# Dealing with large Cabled Array datasets


In [None]:
import numpy as np
import pandas as pd
import xarray as xr

In [None]:
url_uncabled = 'https://opendap.oceanobservatories.org/thredds/dodsC/ooi/michaesm-marine-rutgers/20170725T195526-CE06ISSM-RID16-03-CTDBPC000-telemetered-ctdbp_cdef_dcl_instrument/deployment0006_CE06ISSM-RID16-03-CTDBPC000-telemetered-ctdbp_cdef_dcl_instrument.ncml'

We are going to use xarray to open the dataset. Once the dataset is open, we are going to convert part of our dataset referred to as a DataArray into a Pandas Dataframe for ease of use.

In [None]:
ds = xr.open_dataset(url_uncabled, decode_times=True)
ds.data_vars

In [None]:
# Lets select these two variables to plot
x = 'time'
y = 'pressure'

In [None]:
df1 = ds[y].to_dataframe()
ds.close()

In [None]:
# Import Bokeh functions
import os
from bokeh.plotting import figure, output_file, reset_output, show, ColumnDataSource, save
from bokeh.models import BoxAnnotation
from bokeh.io import output_notebook # required to display Bokeh visualization in notebook

In [None]:
source = ColumnDataSource(
    data=dict(
        x=df1[x],
        y=df1[y],
    )
)

p = figure(width=600,
           height=400,
           title='CE06ISSM-RID16-03-CTDBPC000',
           x_axis_label='Time (GMT)',
           y_axis_label='Pressure (m)',
           x_axis_type='datetime')

p.line('x', 'y', line_width=3, source=source)
p.circle('x', 'y', fill_color='white', size=4, source=source)
output_notebook()
show(p)

## Drawbacks of normal plotting backends (Matplotlib, Bokeh, etc.)

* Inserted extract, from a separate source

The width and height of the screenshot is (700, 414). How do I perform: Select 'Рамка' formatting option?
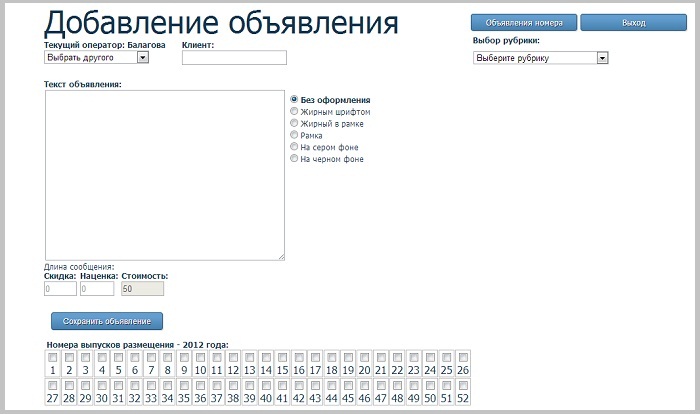(x=294, y=134)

While Bokeh is a nice tool for interactive data visualization, it does not work very well with large datasets that number greater than tens of thousands of points. Most python plotting toolboxes have a limit to the amount of data they can plot, so the best approach to plotting these datasets in those toolboxes would be to downsample. However, downsampling is destructive and may cause us to miss out on important peaks or troughs in data. Since the Cabled Array data can have millions of points over a very small period of time, it's important to look at toolboxes that allow for non-destructive data visualization. 

Previously, we loaded a smaller CTD dataset from the Washington Inshore Surface Mooring (CE06ISSM). Now we are going to load a much larger dataset from the ASHES Vent Field. We will use xarray to utilize the lazy loading capability of dask and then plot the data with datashader.

In [None]:
url_cabled = 'https://opendap.oceanobservatories.org/thredds/dodsC/ooi/friedrich-knuth-rutgers/20180219T191719-RS03ASHS-MJ03B-10-CTDPFB304-streamed-ctdpf_optode_sample/deployment0003_RS03ASHS-MJ03B-10-CTDPFB304-streamed-ctdpf_optode_sample_20180205T190209.102547-20180219T190208.809978.nc'
ds = xr.open_dataset(url_cabled, decode_times=False)

Datashader does not handle datetimes very well so we loaded the netCDF file with xarray with the decode_times argument set equal to False. 

In [None]:
cdf = ds[y].to_dataframe()

# Datashader

With datashader, you can easily plot every data point for a given time series. Datashader utilizes the processing power of your computer in order to dynamically update the data as you zoom and pan. This allows for non-destructive data exploration 

This notebook makes use of this dynamic update capability but requires running a live Jupyter. If these plots are viewed statically by a Jupyter notebook viewer (such as on github) or are downloaded and not run on the server, the plots will not update when you zoom and pan. 

In [None]:
import datashader as dsp
import datashader.transfer_functions as tf

cvs = dsp.Canvas(plot_width=600, plot_height=400)
agg = cvs.line(cdf, x, y)

In [None]:
img = tf.shade(agg)
img

As you can see in the plot above, the results look the same as what you would get from any plotting program. However, you cannot easily resolve the peaks and troughs of the data just by looking.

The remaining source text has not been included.